• Text provided
——
How to Create an Automated Flow for a Telegram Chatbot

The flow builder is the main tool to set up your bot to welcome new subscribers, assist users, sell products, and notify a manager about users’ questions in the chatbot. Also, a chatbot can gather information and send it to your system for future use.
All you need is to create keywords, design the bot’s structure, and drag-and-drop elements in the SendPulse flow builder.

Below you can find a detailed table of contents. Use it as a map for comfortable navigation to find all of the possible triggers and elements to get started adding them to your bot’s flow.

Choosing a Trigger for Your Flow

By default, there are “Welcome message,” “Standard reply,” and “Unsubscribe from bot” flows. And you can create your own new triggers to get more functionality.

Choose your bot. Navigate to the “Bot Structure” tab and choose a trigger.

Welcome Message Flows

The flow starts after a user subscribes to your chatbot - i.e after clicking the “Start” button.

Users can subscribe by following a link to your bot, finding the bot on the Telegram app by its @username or using a website widget.
——
• Available data
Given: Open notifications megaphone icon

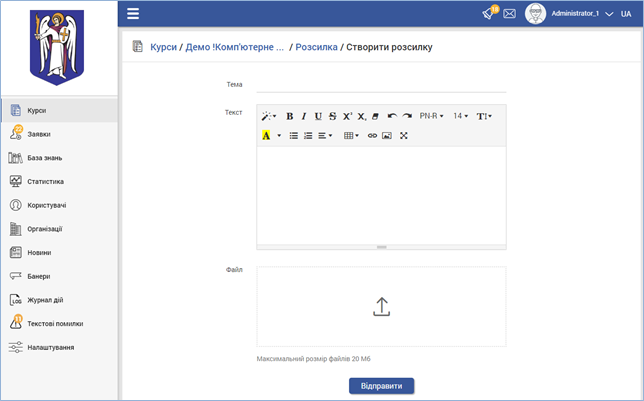Looking at the screenshot, I should pyautogui.click(x=489, y=14).
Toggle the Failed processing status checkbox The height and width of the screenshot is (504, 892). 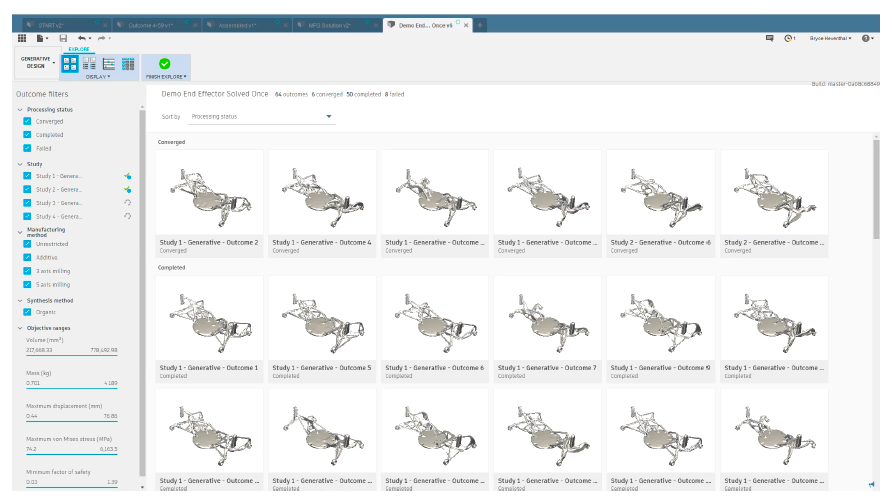(x=28, y=148)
——
• Work order 1
In the Telegram chatbot guide, rewrite the paragraph beginning "The flow builder is the main tool" as a bulleted list that keeps its main facts.
• Work order 2
Reproduce the Telegram chatbot guide between "How to Create" and "SendPulse flow builder.", inclusive.

• Response area 1
- The flow builder is the main tool for setting up your bot.
- It can set the bot up to:
  - welcome new subscribers
  - assist users
  - sell products
  - notify a manager about users' questions in the chatbot
- A chatbot can also gather information and send it to your system for future use.

• Response area 2
How to Create an Automated Flow for a Telegram Chatbot

The flow builder is the main tool to set up your bot to welcome new subscribers, assist users, sell products, and notify a manager about users’ questions in the chatbot. Also, a chatbot can gather information and send it to your system for future use.
All you need is to create keywords, design the bot’s structure, and drag-and-drop elements in the SendPulse flow builder.